Gaggle Speaks

Ideas, news, and advice for K-12 educators and administrators to help create safe learning environments.

Written by Chief Thomas Y. Trawick
on August 4, 2023

As a public resource presented by Reimagined Campus Security, LLC in partnership with Gaggle “Fridays with Chief Trawick” shares insight, information, and awareness to guide schools regarding safety and preparedness. Chief Thomas Y. Trawick, Jr. (Ret.) is the former Chief of Safety and Security for Clayton County Public Schools where he recently retired. This week’s topic is ghost guns and the obsession with them across the United States.

Regardless of where you reside in America, whether you consider your community urban, rural, or suburban, we are experiencing a proliferation of guns. It is increasingly difficult to escape exposure to guns and the devastating violent crimes associated with them. 

Further exacerbation to an already acute situation is the inclusion of untraceable and unregistered ghost guns. Ghost guns are homemade firearms (guns) that are not registered and therefore untraceable because they do not have serial numbers. Individuals can purchase the parts to assemble these guns online by purchasing an unserialized gun kit without a license or background check. If an individual seeks greater concealment of their enterprise, they can even purchase a 3D printer and make most of the parts for ghost guns themselves at home. 

Production, assembly, and instructions are also available online which provides people with the caliber ammunition (bullet and/or projectile) required for the gun being made. 

Making or building a gun in your home is lawful, but it wasn’t an issue until recently. Before what I consider to be “the ghost gun obsession,” most homemade guns were made by licensed gunsmiths who were skilled and possessed specific gun-making equipment. Today it’s easy for anyone to make or build an untraceable gun that significantly compromises Americans. 

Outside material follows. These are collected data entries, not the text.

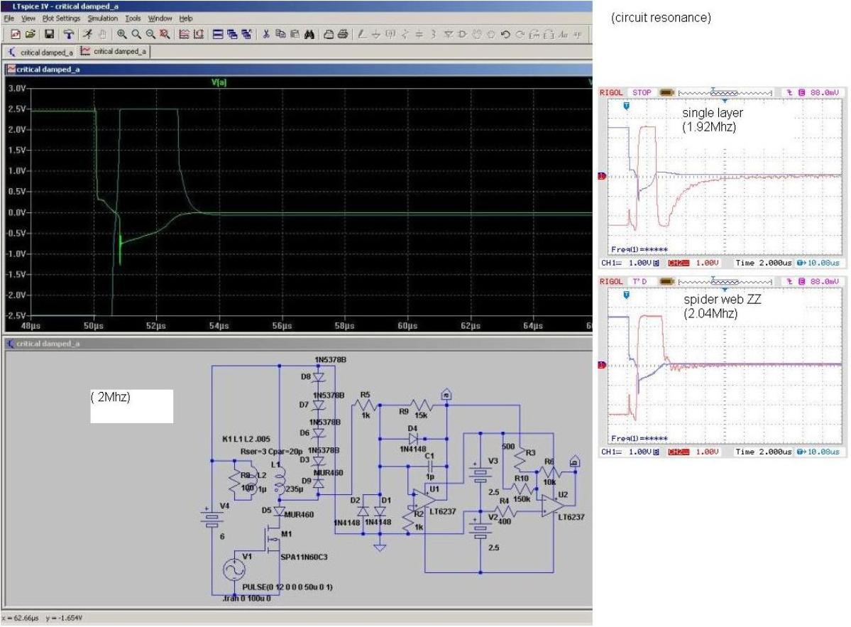Click the Cut scissors icon
The height and width of the screenshot is (627, 851).
coord(266,34)
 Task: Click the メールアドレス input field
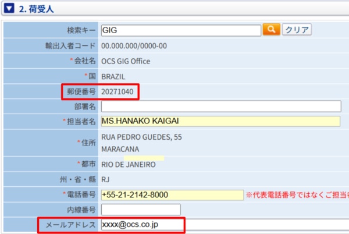click(x=224, y=224)
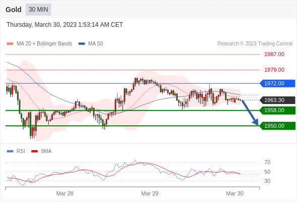Click the Mar 29 axis label

click(x=150, y=193)
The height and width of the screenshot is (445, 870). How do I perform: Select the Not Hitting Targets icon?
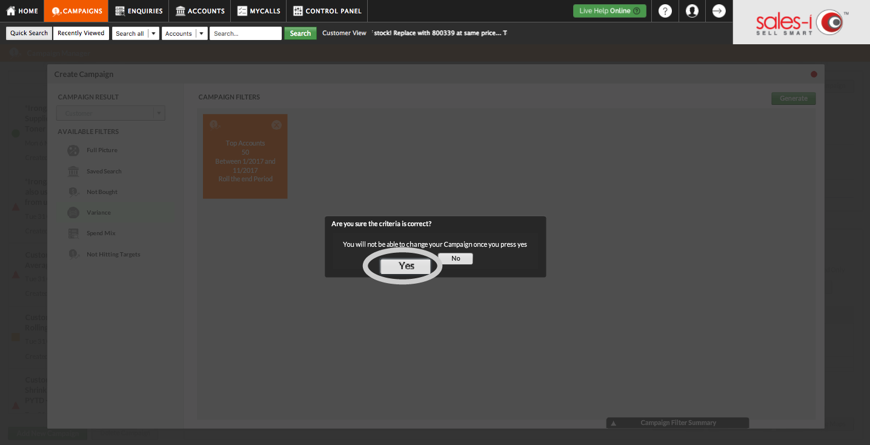(73, 255)
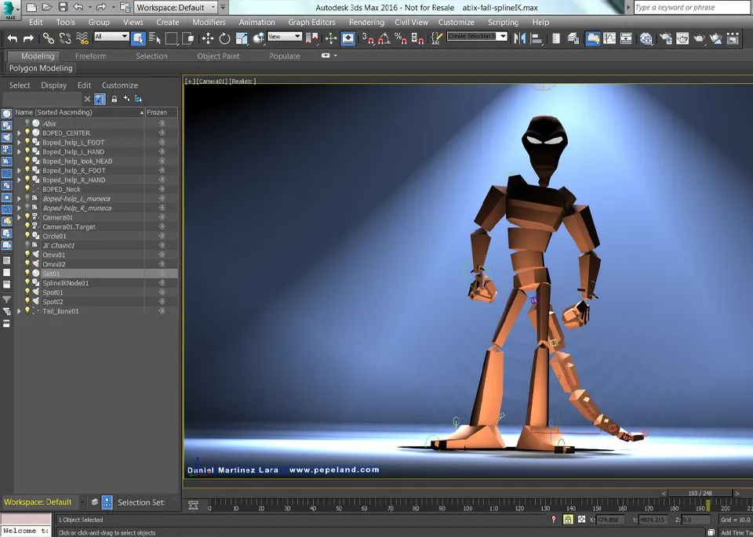This screenshot has height=537, width=753.
Task: Hide Camera01 using its lightbulb icon
Action: click(x=27, y=217)
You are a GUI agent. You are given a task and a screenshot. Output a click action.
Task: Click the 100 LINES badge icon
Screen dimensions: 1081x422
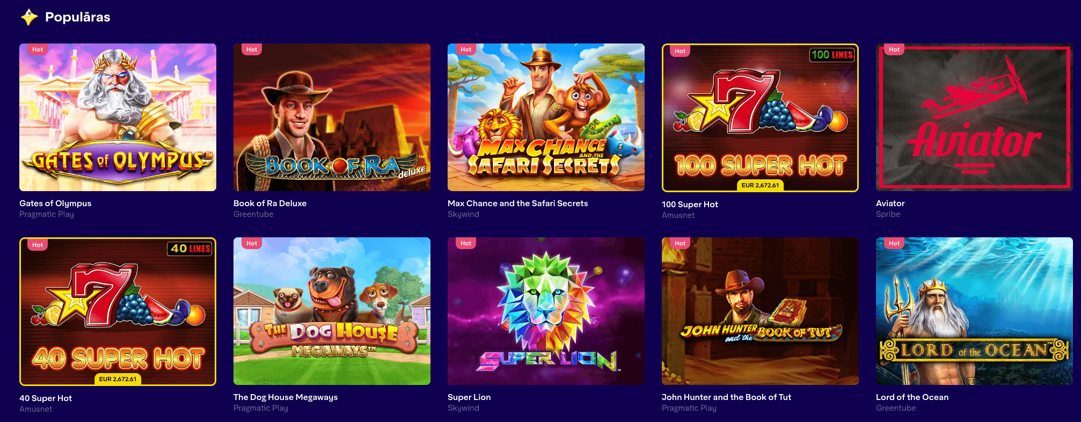(x=832, y=55)
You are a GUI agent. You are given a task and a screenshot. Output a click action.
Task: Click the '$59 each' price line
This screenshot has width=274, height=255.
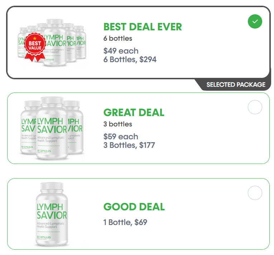point(121,136)
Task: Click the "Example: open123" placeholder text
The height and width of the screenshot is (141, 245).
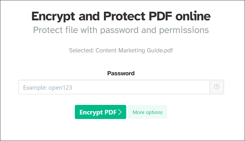Action: coord(48,87)
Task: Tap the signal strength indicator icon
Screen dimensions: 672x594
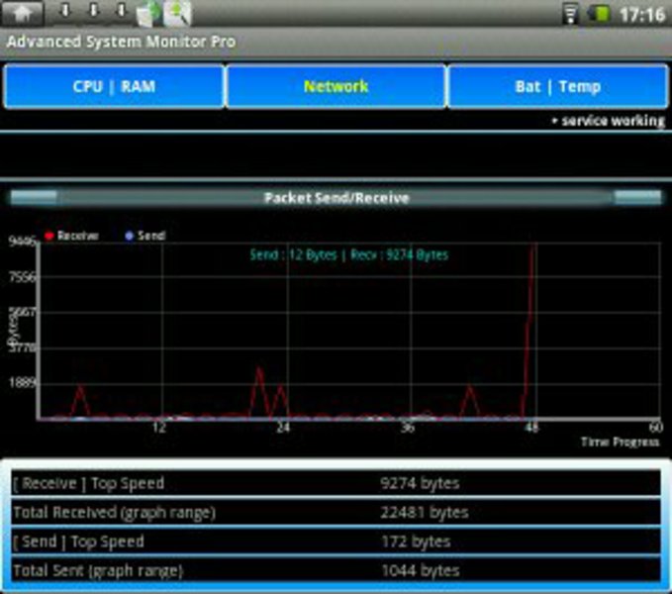Action: (x=571, y=14)
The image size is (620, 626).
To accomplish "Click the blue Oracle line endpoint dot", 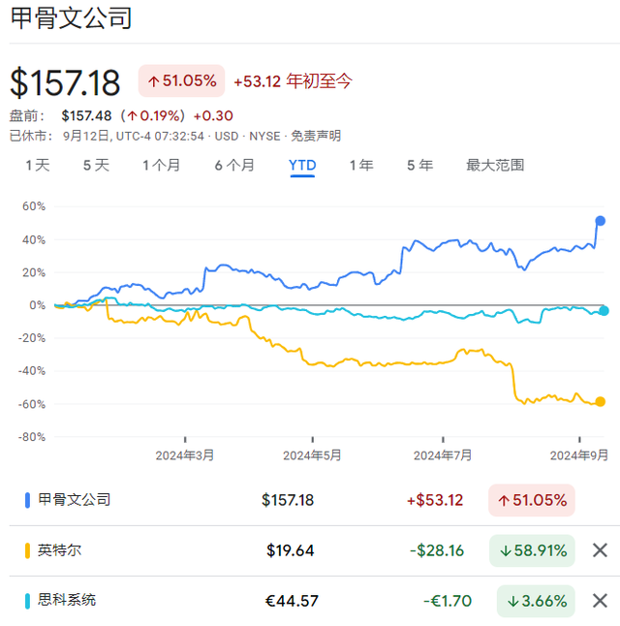I will point(601,221).
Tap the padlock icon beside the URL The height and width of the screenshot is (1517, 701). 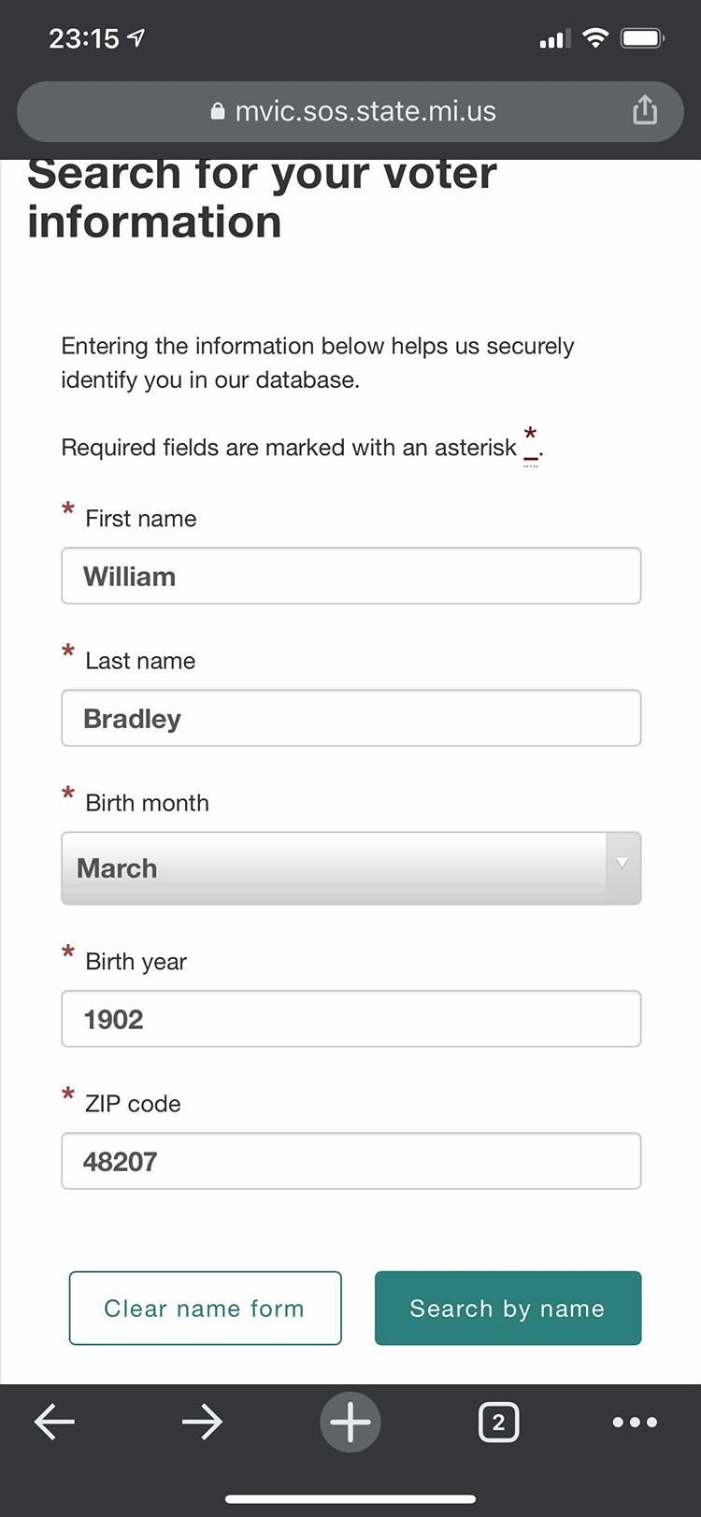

The national data on ghost guns is limited, however, there have been several incidents linked to ghost guns throughout the country. In 2019, a 16-year-old used a ghost gun to shoot five students before shooting himself at Saugus High School in Santa Clarita, California.

In 2021, ghost guns were seized in alarming numbers across the US, including:

•  1,949 in Los Angeles, CA 

  571 in Philadelphia, PA

•  345 in Baltimore, MD

•  190 in San Francisco, CA

In 2021, about 20,000 suspected ghost guns were recovered by law enforcement in criminal investigations and reported to the Bureau of Alcohol, Tobacco, Firearms, and Explosives (ATF). According to the White House Biden Administration, this figure marked a significant increase from 2016. I am confident those numbers are considerably higher due to the insufficient tracking and tracing of ghost guns.

We must exercise due caution and be aware of our surroundings. If you receive information about an individual making or building ghost guns, discreetly notify law enforcement and apprise them of the situation. 

I believe by working together and sharing information, we can make our communities safer. Remember, safety is everyone’s responsibility!